AI is Creating a Generation of Illiterate Programmers
A couple of days ago, Cursor went down during the ChatGPT outage.
I stared at my terminal facing those red error messages that I hate to see. An AWS error glared back at me. I didn’t want to figure it out without AI’s help.
After 12 years of coding, I’d somehow become worse at my own craft. And this isn’t hyperbole—this is the new reality for software developers.
The Decay
It crept up on me subtly.
First, I stopped reading documentation. Why bother when AI could explain things instantly?
Then, my debugging skills took the hit. Stack traces now feel unapproachable without AI. I don’t even read error messages anymore, I just copy and paste them.
I’ve become a human clipboard, a mere intermediary between my code and an LLM.
Previously, every error message used to teach me something. Now? The solution appears magically, and I learn nothing. The dopamine hit of instant answers has replaced the satisfaction of genuine understanding.
Deep comprehension is the next thing that was affected. Remember spending hours understanding why a solution works? Now, I simply implement AI suggestions. If they don’t work, I improve the context, and just ask the AI again. It’s a cycle of increasing dependency.
Then come the emotional changes. Previously, it was a part of the joy of programming to solve new problems. Now, I get frustrated if AI doesn’t give me a solution in 5 minutes.
The scariest part?
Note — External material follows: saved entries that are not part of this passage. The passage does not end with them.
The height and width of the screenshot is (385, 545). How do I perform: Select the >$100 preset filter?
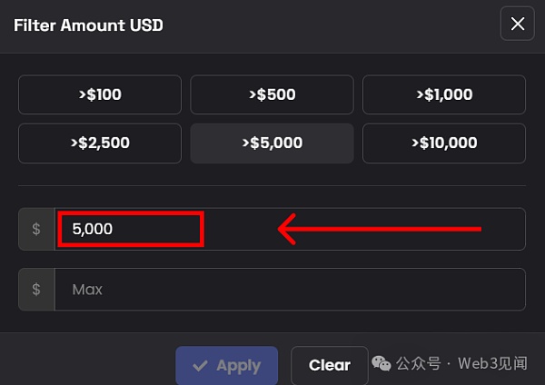[x=100, y=94]
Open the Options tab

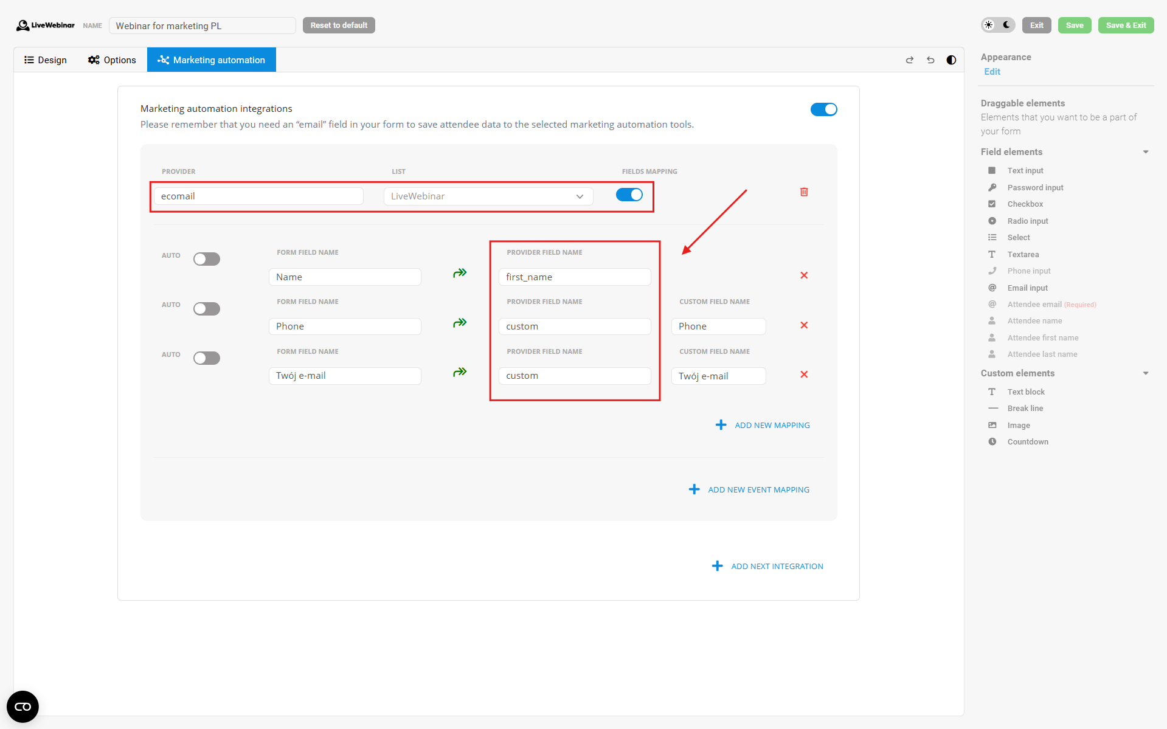[x=112, y=60]
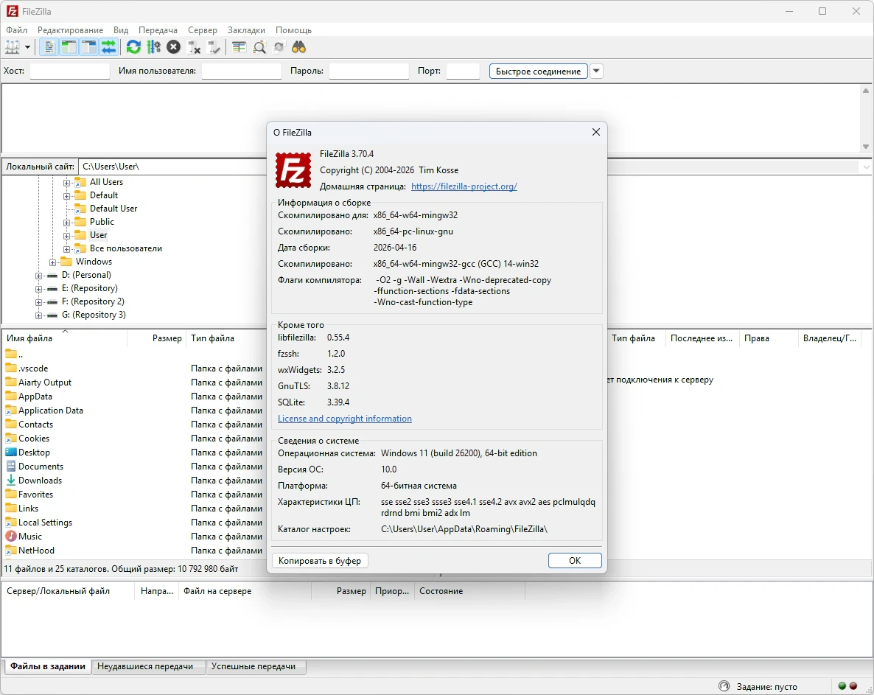874x695 pixels.
Task: Click Копировать в буфер button
Action: [320, 561]
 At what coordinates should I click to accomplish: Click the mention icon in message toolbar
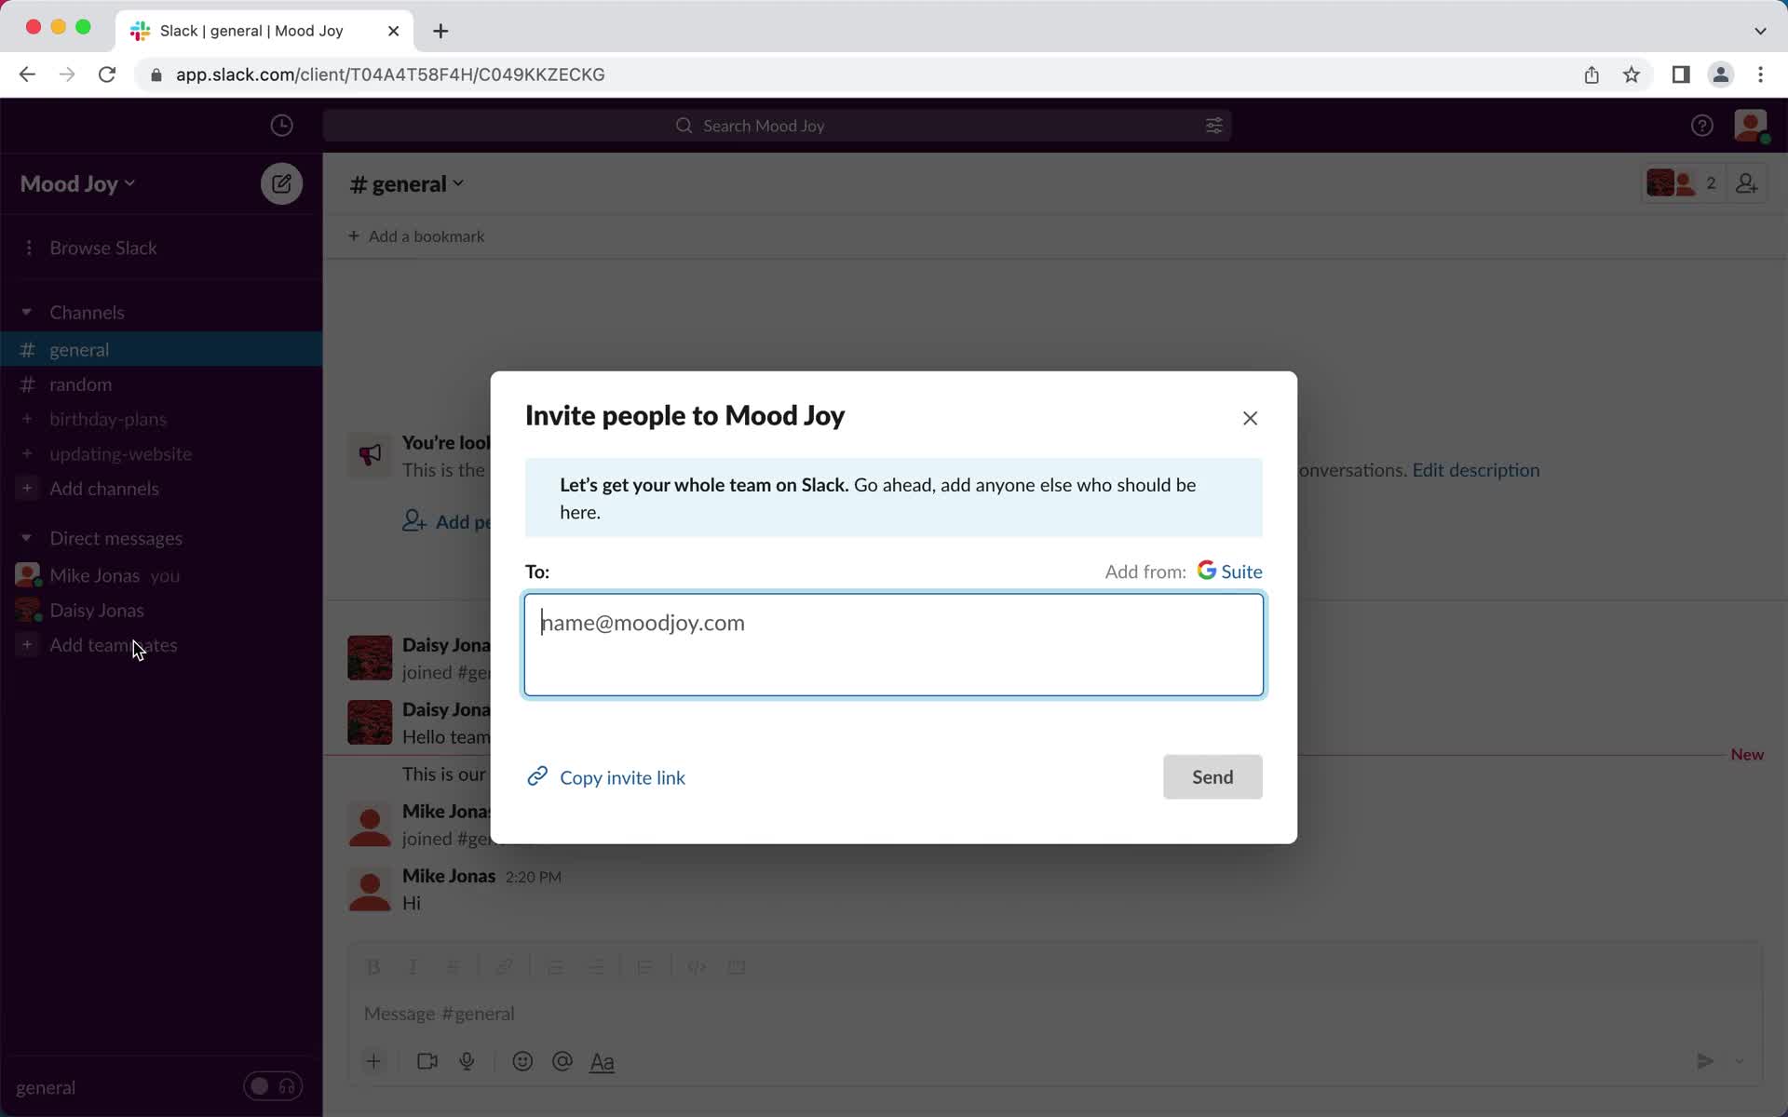pos(562,1060)
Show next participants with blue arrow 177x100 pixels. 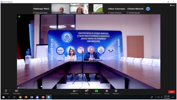148,9
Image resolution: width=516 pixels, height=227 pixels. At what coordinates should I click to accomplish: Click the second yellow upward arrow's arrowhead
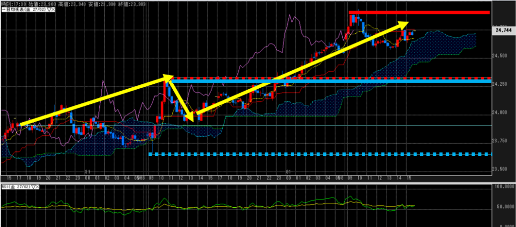click(x=403, y=24)
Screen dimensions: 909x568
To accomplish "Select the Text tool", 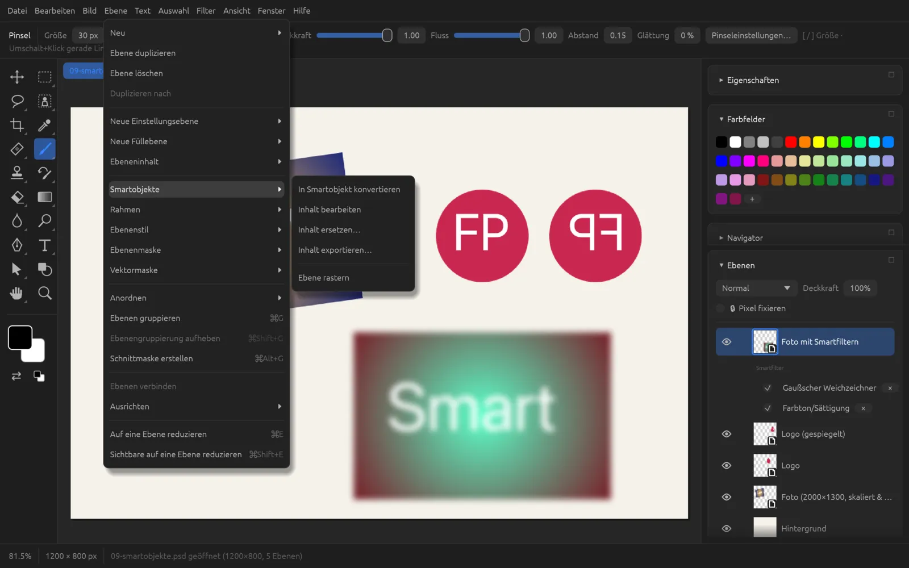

I’m building an AI-powered development tool, but I can’t shake the feeling I’m contributing to the very problem that’s eroding our collective skills.
The Rehab Plan
I’m not suggesting anything radical like going AI-free completely—that’s unrealistic. Instead, I’m starting with “No-AI Days.” One day a week where:
- Read every error message completely
- Use actual debuggers again
- Write code from scratch
- Read source code instead of asking AI
I won’t lie, it sucks. I feel slower, dumber, and more frustrated.
But I can also see the difference. I feel a stronger connection with my code and a sense of ownership, which had slowly disappeared with AI. Plus, I learn a lot more.
The (Uncomfortable) Truth
We’re not becoming 10x developers with AI.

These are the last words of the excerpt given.